Aquela factualidade consta do requerimento apresentado pela Recorrente em 26.07.2021 (ref.ª: 48……), não foi impugnada e é comprovável numa parte significativa por documentos existentes no PA, pelo que se requer o seu aditamento ao abrigo do disposto no artigo 662°/n° 1 do CPC, aplicável ex vi artigo 2°/e) do CPPT.

De acordo com os factos provados 1, 2, 3 e 7 está em causa uma dívida de 665 mil euros do ano de 2011 e em execução desde Outubro desse mesmo ano, uma oposição à execução apresentada em 2012 julgada totalmente improcedente e uma reclamação graciosa apresentada em 2021 (é evidente a manifesta extemporaneidade deste último meio e que apenas serviu para a Recorrida ganhar tempo e evitar o pagamento da dívida).

Desde o trânsito em julgado da sentença proferida no processo de oposição n° 81/12.4BEBRG que a Recorrente se aprestava a avançar com medidas coercivas de cobrança da quantia exequenda, mas como o processo de execução se encontrava em Tribunal a Recorrente teve de aguardar pela sua devolução para praticar os actos de cobrança coerciva.

O processo de execução só foi devolvido em 18.01.2021 (cfr. facto provado 4) e quando estavam reunidas as condições para se avançar com a penhora de bens/direitos da Recorrida foi aprovada a Lei n° 4-B/2021, de 01.02, cujo artigo 6°-B/n° 1 suspendeu as diligências e prazos para a prática de actos nos processos em curso nos órgãos de execução fiscal.

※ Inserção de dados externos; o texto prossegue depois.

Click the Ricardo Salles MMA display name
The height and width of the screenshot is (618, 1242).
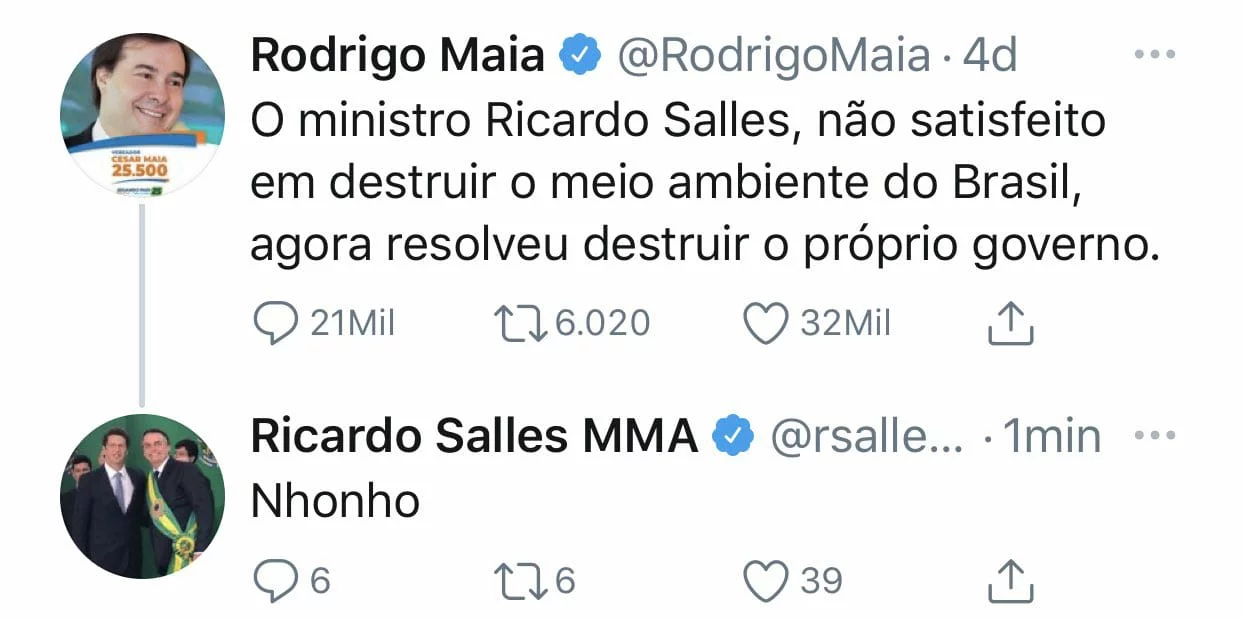tap(474, 437)
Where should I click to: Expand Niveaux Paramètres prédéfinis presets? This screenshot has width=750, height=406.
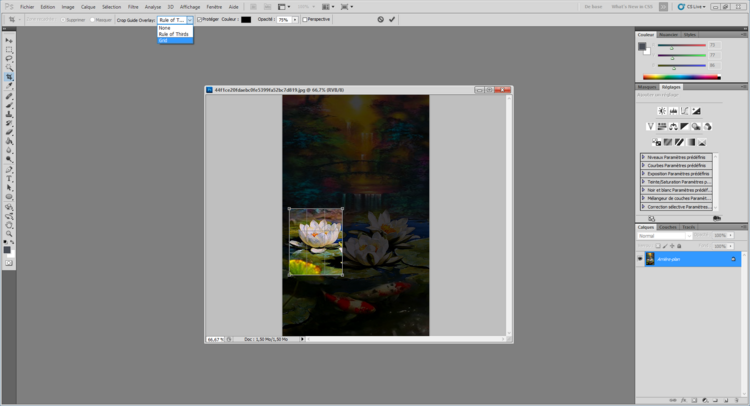tap(643, 157)
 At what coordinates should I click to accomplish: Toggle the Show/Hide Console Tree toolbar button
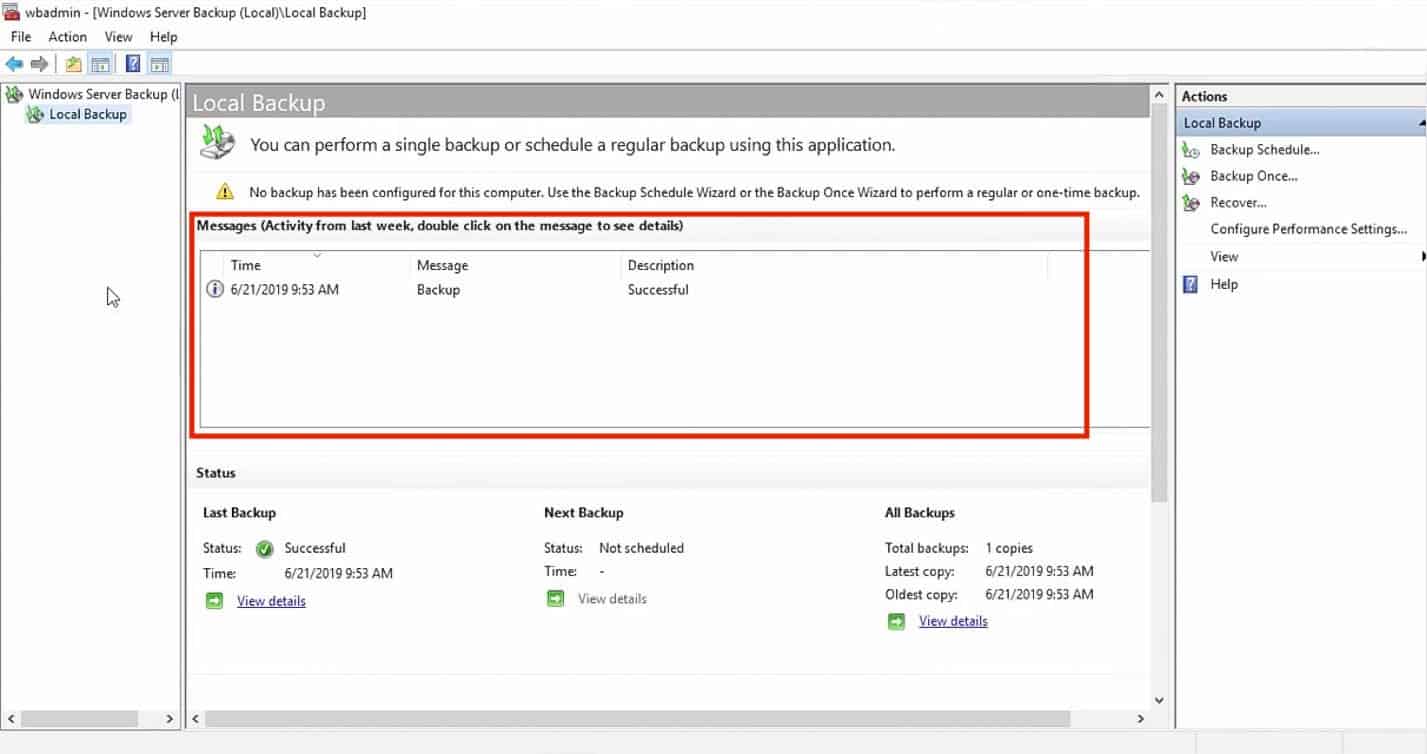100,63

Aquela suspensão terminou no dia 05.04.2021 (cfr. Lei n° 13-B/2021, de 05.04) e o despacho que ordenou a penhora de bens da Recorrida é de 06.04.2021 (tendo sido expedidos os ofícios respectivos no dia 07.04.2021), entendendo, por isso, a Recorrente que é legalmente irrelevante a apresentação da reclamação graciosa no dia 05.04.2021 por ter sido enviada por email às 22h08m, ou seja, quando a empresa já se encontrava encerrada e não podia merecer qualquer tratamento da sua parte.

A apresentação de requerimentos por particulares está sujeita a registo próprio, por data de entrada, como decorre do artigo 105° do CPA, e o que releva para a apreciação da causa é o facto do acto de penhora ter sido praticado antes do registo do requerimento para prestação/dispensa parcial de garantia.

Como o acto de penhora foi praticado antes do registo do requerimento é o mesmo absolutamente legal por não existir até então qualquer impedimento à sua prática.

A sentença recorrida considera a penhora ilegal porque foi posterior ao requerimento da Recorrida, mas não foi assim que sucedeu porque a penhora é do dia 06.04 e o requerimento é registado no dia 08.04 e a este propósito importa salientar que a sentença recorrida não invoca qualquer norma que suporte o seu entendimento de que a mera apresentação do requerimento implica a suspensão de acto já praticado.

10ª No caso de se considerar que o requerimento da Recorrida deveria ter sido registado no dia 06.04 temos no mesmo dia a prática de dois actos, mas como a sentença não apurou a que horas se praticou o acto de penhora teriam os autos se ser remetidos à primeira instância para apuramento deste facto.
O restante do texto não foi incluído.